10. All of the above "rules" are made to be broken: That is the beauty (or horror) of writing and editing. There are no hard and fast rules, no one way that's "right". But they can be helpful, especially for writing newbies. Rules can guide you and give you focus. They can make the daunting task of editing and revising a little less overwhelming. Then as you become more proficient (and you will), you can bend and break the rules...

Try not to bite off more than you can chew. Editing is a slow process. If you start getting tired, your mind will wander and you will miss problems. Make a page goal or take it one chapter at a time! I try to edit 10 to 15 pages a day.

Good luck and keep writing! Have questions? Put them in the comments and I will do my best to address them!

W & W Answer: "Spruced up"...the Prussians were thought to be fashionably attired. For more fun check out Orijinz.

Friday, June 20, 2008

Rest and the Writer...

Wordplay and Witticisms: "Never be afraid to sit awhile and think."
~ Lorraine Hansberry
American Playwright, A Raisin in the Sun

My current writing soundtrack: Silence is golden...at least right now!

TGIF...and that means it is time for a "Fall Back Fridays" post.

Although this blog is called "No Rest for the Querying", today we are going to flout it and talk about the importance of taking it easy!

How many of us burn the candle at both ends?
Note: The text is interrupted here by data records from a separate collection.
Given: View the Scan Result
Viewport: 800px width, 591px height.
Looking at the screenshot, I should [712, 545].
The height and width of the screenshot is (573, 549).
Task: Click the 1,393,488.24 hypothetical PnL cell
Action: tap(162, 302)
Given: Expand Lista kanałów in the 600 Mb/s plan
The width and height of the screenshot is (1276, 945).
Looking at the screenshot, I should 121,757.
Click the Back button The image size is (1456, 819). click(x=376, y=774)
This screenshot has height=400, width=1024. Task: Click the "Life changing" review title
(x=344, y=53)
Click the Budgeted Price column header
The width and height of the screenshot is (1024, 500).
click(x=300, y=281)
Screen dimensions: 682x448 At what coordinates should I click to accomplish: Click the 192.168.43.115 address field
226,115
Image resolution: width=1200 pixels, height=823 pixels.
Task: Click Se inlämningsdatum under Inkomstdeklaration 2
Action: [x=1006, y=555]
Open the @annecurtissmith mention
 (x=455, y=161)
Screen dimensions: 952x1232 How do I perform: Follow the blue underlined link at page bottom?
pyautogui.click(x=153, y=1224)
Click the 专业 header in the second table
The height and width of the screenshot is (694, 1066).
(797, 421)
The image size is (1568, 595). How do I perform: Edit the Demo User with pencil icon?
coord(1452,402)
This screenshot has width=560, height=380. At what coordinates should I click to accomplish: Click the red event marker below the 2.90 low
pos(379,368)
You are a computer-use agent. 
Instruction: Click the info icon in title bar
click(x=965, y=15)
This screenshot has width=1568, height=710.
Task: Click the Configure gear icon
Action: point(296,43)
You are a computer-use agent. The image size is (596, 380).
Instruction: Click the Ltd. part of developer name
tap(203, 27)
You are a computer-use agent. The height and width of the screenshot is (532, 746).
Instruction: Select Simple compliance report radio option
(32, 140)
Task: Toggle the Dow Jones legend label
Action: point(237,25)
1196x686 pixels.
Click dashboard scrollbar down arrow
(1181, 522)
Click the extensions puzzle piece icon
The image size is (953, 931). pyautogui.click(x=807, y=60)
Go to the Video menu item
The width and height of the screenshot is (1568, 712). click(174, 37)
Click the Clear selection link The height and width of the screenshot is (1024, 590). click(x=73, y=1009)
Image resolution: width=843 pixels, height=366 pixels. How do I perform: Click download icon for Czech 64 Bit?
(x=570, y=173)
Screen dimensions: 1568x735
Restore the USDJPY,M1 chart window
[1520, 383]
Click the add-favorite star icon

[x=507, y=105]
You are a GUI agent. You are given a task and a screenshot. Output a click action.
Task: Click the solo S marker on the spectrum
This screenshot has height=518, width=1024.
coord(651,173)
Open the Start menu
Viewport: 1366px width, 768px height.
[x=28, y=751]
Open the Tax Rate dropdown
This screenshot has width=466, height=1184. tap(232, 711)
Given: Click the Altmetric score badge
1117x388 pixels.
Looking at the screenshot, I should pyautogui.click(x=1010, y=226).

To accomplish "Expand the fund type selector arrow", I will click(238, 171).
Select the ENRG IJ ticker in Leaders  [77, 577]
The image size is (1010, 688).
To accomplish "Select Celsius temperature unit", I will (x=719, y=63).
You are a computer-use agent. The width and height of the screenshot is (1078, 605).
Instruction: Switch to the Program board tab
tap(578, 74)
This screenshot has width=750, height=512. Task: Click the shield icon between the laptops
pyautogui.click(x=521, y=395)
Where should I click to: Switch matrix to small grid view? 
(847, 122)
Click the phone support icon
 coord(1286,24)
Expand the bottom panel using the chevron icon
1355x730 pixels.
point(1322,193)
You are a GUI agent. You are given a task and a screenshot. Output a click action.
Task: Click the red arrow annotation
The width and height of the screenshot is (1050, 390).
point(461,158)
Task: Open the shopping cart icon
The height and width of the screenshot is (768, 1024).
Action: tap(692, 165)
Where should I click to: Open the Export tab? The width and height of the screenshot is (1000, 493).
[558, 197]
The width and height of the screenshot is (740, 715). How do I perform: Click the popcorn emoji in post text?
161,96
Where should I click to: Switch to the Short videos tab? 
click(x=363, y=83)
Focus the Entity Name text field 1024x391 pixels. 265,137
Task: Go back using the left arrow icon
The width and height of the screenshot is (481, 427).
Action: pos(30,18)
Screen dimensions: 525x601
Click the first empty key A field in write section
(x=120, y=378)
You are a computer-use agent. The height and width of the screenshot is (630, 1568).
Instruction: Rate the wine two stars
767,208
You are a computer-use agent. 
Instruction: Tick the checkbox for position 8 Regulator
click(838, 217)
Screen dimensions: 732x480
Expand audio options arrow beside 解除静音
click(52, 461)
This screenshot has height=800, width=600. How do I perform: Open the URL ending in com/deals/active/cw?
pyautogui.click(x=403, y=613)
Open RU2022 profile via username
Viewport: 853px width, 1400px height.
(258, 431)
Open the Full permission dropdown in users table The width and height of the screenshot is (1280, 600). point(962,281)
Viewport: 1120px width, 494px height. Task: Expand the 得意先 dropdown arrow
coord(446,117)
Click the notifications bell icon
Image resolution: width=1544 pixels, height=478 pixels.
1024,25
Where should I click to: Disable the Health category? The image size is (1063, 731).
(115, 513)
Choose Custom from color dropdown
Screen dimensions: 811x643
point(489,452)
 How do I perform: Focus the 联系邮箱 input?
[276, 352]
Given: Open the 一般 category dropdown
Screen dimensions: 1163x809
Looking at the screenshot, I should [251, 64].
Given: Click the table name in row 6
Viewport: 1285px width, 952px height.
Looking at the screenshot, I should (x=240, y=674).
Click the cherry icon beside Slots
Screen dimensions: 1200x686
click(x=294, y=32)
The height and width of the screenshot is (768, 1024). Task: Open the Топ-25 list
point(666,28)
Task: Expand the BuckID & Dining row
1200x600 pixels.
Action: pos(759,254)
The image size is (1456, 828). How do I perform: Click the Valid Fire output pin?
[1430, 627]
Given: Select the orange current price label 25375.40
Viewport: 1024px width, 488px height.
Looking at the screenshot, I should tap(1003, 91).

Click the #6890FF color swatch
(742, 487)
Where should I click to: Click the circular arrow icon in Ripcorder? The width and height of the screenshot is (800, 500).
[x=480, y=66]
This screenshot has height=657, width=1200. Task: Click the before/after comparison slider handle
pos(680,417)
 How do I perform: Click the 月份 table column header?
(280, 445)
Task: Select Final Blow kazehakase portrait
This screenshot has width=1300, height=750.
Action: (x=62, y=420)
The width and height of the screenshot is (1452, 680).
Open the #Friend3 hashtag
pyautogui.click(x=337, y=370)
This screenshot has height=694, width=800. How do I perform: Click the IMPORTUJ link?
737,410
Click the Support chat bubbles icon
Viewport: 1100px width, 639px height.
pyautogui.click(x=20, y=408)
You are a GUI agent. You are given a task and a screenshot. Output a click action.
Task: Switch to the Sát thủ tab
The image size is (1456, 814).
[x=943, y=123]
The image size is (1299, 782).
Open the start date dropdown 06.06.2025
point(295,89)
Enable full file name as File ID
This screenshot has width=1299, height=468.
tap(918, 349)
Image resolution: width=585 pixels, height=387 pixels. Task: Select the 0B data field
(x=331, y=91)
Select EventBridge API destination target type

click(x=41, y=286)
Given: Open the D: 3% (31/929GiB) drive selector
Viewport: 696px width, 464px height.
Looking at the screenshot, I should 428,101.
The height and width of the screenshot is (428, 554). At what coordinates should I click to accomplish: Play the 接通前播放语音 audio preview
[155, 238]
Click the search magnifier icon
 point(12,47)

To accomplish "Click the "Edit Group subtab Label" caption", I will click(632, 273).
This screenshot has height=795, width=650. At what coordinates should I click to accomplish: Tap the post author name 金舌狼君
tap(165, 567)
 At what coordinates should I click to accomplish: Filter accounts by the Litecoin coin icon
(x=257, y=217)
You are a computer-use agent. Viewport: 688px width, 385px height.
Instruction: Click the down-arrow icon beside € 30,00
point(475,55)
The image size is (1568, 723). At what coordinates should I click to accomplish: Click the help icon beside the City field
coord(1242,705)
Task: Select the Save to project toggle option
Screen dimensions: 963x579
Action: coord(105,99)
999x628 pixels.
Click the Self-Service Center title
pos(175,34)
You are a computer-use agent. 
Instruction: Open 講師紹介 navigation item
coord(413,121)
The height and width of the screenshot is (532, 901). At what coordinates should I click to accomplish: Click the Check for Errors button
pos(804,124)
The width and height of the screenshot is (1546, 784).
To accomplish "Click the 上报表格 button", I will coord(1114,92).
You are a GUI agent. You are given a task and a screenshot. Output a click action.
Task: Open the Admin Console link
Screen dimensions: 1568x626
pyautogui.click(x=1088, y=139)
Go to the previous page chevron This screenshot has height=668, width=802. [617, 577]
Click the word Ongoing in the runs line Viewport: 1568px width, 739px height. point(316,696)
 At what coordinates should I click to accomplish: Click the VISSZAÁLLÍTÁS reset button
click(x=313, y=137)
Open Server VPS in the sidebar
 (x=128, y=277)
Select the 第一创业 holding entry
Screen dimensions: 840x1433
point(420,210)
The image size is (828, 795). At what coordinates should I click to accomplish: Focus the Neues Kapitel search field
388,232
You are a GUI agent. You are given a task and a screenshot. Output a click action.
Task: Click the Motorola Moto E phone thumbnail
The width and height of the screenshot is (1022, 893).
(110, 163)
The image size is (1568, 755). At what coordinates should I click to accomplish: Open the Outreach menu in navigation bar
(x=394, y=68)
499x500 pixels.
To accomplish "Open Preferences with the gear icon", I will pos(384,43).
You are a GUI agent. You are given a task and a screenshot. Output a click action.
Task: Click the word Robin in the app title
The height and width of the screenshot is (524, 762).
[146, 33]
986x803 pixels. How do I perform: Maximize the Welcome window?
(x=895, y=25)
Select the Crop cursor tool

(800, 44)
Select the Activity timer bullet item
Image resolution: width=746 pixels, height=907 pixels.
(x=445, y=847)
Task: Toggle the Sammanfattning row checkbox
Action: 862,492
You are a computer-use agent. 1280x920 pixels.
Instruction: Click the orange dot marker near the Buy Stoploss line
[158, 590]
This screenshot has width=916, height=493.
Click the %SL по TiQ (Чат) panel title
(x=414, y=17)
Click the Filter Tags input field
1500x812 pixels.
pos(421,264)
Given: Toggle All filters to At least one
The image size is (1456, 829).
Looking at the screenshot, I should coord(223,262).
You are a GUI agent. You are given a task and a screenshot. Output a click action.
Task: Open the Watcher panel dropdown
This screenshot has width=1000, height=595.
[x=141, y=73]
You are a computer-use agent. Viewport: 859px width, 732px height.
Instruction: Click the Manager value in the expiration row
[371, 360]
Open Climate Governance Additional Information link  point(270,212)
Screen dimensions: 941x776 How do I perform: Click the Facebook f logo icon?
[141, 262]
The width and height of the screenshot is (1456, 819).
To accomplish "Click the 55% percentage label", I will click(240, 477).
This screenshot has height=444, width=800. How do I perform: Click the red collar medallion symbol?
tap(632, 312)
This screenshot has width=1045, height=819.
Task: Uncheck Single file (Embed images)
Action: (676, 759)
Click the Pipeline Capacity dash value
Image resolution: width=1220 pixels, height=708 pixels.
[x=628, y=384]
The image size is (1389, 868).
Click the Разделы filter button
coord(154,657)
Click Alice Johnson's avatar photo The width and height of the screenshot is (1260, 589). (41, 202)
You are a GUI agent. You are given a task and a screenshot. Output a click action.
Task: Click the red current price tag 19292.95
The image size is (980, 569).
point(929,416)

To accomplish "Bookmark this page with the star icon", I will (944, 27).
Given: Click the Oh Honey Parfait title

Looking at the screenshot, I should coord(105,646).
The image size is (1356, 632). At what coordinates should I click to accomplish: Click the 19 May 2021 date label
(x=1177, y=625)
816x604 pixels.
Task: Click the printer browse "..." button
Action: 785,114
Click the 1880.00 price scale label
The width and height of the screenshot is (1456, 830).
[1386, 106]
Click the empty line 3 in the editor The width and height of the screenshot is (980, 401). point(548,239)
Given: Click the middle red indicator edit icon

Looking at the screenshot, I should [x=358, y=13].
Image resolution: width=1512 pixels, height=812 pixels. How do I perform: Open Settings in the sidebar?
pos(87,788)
Yeah, that's what I figured!

In my experience, there are very few writers who just write. Many of us are the primary caregivers for our families or have jobs outside the home. So we sneak our writing in whenever we can grab a spare moment. And for many of us that comes in the early morning or late evening. Translation: we writers are seriously sleep-deprived!

So, today take twenty minutes and rest...

In his book Healthy Aging, Andrew Weil says:

"Napping is just one way of taking care of the body's need for rest. You can also lie in a hammock or just stare into space. The essence of rest is not doing - that is, being passive on both the physical and mental levels."

He goes on to say:

"The body needs rest, both to balance physical activity and to recharge the mind."

I take that to mean that resting, even a quick cat nap is good for my writing!

It's not necessarily easy to turn off our minds, and we'll address that in another post, but for today just find a place to plant yourself and "not do".

See ya' - I'm off to find a hammock!